WESTERN QLD FLOODS: 'In one place I saw 3,000 dead cattle'
AN ALPHA grazier and helicopter pilot has seen scenes this week he could have never imagined.
Jamie Bush, 28, has been assisting graziers in the Corfield region as they battle the aftermath of the North Queensland floods that struck earlier this month.
Mr Bush has a helicopter business, contracted for all sorts of air work from charter, photography, feral animal control, search and rescue, sling operations, fire lighting, mustering and all bush services.
Based at his property at Alpha, he normally services the Central Highlands from Alpha to Aramac, Tambo and Springsure in the south and up to the Belyando Crossing.
But for the past week he has changed directions and has been helping out in the Corfield district (80km north of Winton) around Winton, Richmond and Julia Creek.
Mr Bush has been staying with the Mutelwit and Carrington families, where he has been "more than well-looked after", despite the hard circumstances.
To say the scenes below him on the ground have been "quite horrible" is an understatement.
"The place where I am, there could be up to 3,000 sheep dead," he said.
"I don't how many carcasses I have seen.
"In one place I saw 3, 000 dead cattle, quite horrific especially being a grazier myself."
Up to half a million cattle are estimated to be dead after what has been labelled a national disaster.
Some cattle froze to their death while others were swept away in the uncontrollable floodwaters.
Some were bogged in the thick mud and left stuck in the ground unable to move.
The cattle stations surrounding Julia Creek, Cloncurry and Mount Isa were the hardest hit farming regions with farmers estimating at least 50 per cent stock losses.
Mr Bush has been with a number of those farmers, taking them up in his chopper and showing them their devastated land below, unable to be accesses by vehicle as it is still too wet.
"It's an eye opener for them and it's not a good one," he said.
"It's a silent flight... there is nothing you can do... they have lost half of their herd... You feel sorry for them.
"That is their income, they are without an income for the next three years."
It can be an awkward flight, words can't convey the devastation that lies below.
"Some people you take up and they say it could be a lot worse, others say I didn't realise it was this bad," he said.
"You try and make the best out of the situation."

Material shown:
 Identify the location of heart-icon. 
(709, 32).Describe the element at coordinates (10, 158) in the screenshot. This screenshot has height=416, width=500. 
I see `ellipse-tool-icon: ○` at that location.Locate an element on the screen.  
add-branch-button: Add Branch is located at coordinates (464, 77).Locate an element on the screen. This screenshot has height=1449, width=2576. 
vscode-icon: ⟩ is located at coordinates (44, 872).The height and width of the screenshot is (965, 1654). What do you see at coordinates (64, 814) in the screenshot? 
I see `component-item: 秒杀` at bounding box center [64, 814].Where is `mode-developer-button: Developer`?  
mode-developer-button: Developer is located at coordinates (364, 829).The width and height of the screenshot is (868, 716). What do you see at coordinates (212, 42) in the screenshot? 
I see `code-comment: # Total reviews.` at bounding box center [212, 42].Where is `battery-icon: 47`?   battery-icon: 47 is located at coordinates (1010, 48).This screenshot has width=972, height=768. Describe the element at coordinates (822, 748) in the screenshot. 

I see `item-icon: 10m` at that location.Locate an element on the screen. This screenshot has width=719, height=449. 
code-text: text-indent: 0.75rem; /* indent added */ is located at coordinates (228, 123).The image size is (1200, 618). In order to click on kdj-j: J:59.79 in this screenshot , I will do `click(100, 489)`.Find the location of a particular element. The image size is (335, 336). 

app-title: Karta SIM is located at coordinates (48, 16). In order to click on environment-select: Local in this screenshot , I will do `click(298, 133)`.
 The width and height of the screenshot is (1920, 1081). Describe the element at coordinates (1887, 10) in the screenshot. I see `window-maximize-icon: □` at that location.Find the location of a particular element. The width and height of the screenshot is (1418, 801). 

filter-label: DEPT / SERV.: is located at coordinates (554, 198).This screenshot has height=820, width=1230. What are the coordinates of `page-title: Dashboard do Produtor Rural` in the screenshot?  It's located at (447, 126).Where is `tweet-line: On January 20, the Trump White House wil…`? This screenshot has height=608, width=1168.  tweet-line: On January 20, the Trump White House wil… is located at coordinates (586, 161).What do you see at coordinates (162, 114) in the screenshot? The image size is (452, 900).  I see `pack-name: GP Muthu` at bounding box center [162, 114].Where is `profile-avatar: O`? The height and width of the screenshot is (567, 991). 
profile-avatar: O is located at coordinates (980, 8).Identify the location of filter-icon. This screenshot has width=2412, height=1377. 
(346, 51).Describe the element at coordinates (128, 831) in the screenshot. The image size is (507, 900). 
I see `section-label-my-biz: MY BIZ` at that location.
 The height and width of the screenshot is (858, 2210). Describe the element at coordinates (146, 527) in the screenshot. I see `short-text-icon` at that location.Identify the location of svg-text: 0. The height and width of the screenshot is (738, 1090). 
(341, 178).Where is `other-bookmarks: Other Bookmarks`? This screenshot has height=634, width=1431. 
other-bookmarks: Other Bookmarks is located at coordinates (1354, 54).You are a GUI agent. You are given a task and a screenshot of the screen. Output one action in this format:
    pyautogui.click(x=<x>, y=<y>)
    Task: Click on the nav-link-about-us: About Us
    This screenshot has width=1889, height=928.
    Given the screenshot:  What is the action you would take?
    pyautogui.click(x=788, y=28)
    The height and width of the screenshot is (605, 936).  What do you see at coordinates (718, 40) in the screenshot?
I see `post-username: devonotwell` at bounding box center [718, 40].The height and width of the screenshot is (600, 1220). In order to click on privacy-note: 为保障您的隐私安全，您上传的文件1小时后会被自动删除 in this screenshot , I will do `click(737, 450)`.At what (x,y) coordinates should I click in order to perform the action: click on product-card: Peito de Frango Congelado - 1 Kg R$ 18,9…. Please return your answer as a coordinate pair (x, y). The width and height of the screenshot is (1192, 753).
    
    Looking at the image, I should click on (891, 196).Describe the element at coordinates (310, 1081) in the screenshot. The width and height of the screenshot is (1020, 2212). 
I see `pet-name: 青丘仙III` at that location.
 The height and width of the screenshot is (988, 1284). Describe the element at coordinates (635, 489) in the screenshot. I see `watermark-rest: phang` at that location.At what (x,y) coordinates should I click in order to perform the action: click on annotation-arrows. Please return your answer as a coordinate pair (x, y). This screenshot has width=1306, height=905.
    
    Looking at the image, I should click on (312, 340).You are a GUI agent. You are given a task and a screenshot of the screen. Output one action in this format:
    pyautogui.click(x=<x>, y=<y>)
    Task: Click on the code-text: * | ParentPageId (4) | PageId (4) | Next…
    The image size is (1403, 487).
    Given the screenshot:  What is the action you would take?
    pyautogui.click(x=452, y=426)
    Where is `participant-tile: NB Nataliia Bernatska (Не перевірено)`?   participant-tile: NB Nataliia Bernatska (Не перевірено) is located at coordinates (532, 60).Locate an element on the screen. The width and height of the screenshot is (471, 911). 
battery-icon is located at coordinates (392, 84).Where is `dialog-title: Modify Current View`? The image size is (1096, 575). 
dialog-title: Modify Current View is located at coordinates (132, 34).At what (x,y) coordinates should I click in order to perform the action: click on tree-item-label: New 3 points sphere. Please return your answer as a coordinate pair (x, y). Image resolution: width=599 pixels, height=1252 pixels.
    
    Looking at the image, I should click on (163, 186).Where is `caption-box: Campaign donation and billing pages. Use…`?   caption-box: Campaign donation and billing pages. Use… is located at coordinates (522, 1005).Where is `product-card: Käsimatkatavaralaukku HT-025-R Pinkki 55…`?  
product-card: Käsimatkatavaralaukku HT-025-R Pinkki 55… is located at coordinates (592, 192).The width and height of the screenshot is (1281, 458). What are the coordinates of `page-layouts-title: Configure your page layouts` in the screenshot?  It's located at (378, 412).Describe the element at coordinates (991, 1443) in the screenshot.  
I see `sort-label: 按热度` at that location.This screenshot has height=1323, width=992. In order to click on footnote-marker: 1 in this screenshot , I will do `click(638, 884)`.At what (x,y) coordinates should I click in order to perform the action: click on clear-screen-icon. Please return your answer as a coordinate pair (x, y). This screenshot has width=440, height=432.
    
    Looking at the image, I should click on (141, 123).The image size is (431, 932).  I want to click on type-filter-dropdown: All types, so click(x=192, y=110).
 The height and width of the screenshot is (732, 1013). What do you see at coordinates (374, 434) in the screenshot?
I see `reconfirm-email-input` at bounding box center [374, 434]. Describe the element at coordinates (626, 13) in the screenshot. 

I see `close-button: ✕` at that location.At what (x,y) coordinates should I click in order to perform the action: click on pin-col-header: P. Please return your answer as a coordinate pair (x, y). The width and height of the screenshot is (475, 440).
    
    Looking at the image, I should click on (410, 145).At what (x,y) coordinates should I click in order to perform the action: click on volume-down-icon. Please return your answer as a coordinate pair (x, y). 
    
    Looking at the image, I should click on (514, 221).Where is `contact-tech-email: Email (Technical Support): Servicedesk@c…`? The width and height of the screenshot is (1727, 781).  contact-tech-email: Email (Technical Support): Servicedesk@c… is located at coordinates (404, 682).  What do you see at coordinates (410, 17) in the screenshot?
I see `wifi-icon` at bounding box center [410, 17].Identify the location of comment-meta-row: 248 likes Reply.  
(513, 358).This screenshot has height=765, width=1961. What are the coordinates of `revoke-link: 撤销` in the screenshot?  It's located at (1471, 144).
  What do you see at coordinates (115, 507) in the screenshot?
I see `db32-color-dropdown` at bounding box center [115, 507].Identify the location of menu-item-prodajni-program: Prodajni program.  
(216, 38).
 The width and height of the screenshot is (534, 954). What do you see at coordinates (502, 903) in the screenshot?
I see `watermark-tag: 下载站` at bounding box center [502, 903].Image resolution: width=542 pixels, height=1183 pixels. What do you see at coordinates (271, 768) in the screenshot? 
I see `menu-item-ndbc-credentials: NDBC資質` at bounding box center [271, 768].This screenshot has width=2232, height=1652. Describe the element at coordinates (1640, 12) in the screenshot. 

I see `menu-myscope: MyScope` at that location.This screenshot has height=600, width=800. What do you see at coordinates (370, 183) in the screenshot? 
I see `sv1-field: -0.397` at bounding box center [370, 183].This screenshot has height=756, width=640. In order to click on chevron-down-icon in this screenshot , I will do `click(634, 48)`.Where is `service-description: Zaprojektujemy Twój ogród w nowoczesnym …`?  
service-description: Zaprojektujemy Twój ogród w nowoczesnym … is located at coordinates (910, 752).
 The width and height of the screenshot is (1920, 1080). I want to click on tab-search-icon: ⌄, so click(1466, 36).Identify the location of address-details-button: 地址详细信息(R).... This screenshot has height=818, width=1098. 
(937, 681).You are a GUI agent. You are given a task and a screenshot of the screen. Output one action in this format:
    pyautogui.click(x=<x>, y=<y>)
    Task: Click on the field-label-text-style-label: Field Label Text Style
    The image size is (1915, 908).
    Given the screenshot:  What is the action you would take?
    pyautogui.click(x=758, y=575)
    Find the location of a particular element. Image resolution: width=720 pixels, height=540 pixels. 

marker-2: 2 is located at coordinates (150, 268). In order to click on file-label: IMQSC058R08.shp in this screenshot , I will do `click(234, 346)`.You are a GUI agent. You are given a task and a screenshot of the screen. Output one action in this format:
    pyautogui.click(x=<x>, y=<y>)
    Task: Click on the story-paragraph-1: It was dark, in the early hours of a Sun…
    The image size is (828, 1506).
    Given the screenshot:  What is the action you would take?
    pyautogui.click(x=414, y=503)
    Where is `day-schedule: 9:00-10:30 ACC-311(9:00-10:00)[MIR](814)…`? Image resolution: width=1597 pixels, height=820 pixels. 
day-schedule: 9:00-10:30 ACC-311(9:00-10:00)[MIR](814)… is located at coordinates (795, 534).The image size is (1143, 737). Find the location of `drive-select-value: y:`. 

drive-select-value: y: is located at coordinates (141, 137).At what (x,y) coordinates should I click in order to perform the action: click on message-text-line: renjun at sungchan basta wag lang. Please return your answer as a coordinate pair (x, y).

Exercise goal: Write out the part of the flood article beginning at the words "But for the" and stopping after "I have seen.". The material has no connection to the flood article.

Result for this exercise:
But for the past week he has changed directions and has been helping out in the Corfield district (80km north of Winton) around Winton, Richmond and Julia Creek.
Mr Bush has been staying with the Mutelwit and Carrington families, where he has been "more than well-looked after", despite the hard circumstances.
To say the scenes below him on the ground have been "quite horrible" is an understatement.
"The place where I am, there could be up to 3,000 sheep dead," he said.
"I don't how many carcasses I have seen.